En el Perú de hoy todos somos iguales en derechos y responsabilidades. Todos somos ladrillos y argamasa en una construcción social que se llama Perú.Por supuesto, la igualdad y la libertad, exigen respeto a la voluntad soberana.
La búsqueda del bien común no sólo es una aspiración legítima de los que gobiernan sino también de los gobernados. No dejemos solos a nuestros gobernantes porque la peor soledad es la de los elegidos al día siguiente de asumir los cargos.
Ahí, pasada la euforia del triunfo, los problemas menudean en carne viva, entonces en las noches insomnes, el descanso reparador se llena de sobresaltos. Y el estadista descubre que la mejor fórmula de no perder la calma es hacer las cosas bien y de modo decente.

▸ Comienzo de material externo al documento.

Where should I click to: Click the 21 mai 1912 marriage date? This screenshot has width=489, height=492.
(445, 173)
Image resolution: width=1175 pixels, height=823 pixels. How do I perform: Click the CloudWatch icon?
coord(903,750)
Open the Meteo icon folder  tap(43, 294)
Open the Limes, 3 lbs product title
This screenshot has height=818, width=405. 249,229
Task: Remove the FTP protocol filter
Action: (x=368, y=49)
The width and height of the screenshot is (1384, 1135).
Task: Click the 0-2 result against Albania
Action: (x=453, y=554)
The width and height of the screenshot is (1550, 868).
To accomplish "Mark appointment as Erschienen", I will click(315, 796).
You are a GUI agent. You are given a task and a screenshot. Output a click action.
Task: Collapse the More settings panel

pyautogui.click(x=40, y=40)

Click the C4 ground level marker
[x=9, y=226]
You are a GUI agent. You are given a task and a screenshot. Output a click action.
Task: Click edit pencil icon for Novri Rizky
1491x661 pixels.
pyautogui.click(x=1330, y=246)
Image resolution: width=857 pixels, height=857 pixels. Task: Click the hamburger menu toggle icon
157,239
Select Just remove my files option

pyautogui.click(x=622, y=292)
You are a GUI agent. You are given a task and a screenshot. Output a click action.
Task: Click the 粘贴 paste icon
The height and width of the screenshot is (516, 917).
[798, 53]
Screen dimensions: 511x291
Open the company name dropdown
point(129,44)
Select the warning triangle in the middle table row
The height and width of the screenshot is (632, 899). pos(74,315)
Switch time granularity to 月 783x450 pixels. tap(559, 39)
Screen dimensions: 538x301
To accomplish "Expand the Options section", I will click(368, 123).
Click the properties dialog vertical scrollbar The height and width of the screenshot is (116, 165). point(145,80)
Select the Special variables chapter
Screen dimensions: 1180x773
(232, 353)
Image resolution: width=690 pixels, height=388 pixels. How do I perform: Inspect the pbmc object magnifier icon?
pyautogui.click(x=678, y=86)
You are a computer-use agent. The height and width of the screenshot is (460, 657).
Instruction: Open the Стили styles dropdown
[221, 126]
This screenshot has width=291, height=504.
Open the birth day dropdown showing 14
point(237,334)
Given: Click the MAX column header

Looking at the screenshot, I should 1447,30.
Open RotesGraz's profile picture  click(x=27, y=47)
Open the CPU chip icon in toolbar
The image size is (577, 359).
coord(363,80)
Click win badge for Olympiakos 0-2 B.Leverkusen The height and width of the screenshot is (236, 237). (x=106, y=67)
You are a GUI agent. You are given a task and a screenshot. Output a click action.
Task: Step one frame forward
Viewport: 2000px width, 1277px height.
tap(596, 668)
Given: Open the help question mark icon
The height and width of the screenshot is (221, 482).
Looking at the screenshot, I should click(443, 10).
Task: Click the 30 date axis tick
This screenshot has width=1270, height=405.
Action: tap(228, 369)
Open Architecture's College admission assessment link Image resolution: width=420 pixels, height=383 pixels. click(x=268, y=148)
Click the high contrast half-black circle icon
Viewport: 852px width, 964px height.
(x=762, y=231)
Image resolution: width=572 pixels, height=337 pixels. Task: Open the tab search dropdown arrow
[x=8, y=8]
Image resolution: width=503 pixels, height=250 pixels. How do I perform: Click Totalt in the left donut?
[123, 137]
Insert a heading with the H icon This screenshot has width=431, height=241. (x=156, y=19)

Tener las manos limpias y las uñas recortadas nos viene bien a todos. Es una práctica saludable. No es bueno, por ejemplo, sembrar un territorio de hospitales. Muchos nosocomios son indicio de un pueblo de enfermos.
La salud es fundamentalmente prevención y anticipación razonable al no tener demasiados sanatorios. Prevención es educación. Lavarse las manos y mantener la inmundicia en su lugar son mucho más efectivos que millones de soles metidos en elefantes blancos cuyo sostenimiento es cuantioso y cuya obsolescencia es veloz.
La felicidad tiene sabor de helado. Y realmente para elaborar helado delicioso se requiere leche, buena fruta y pasión en el batido. El helado bien hecho que saborea la familia es nutritivo y mucho más proclive a la emoción humana de integrar a la familia.
El alcohol provoca, el efecto contrario, primero entusiasma, pero sorbo a sorbo, desnuda a la bestia y convierte al hombre en un guiñapo humano.
De lo que se trata es que juntos, con nuestros flamantes gobernantes, descubramos que el bien común es posible y que el gusano de la corrupción horada la confianza y el respeto entre nosotros. Yo ruego a cada uno de los que me leen y los que no me leen que saboreen, domingo a domingo, un barquillo de helado con un niño. Sentirán en su lengua que la vida tiene un extraordinario significado y sabor humano.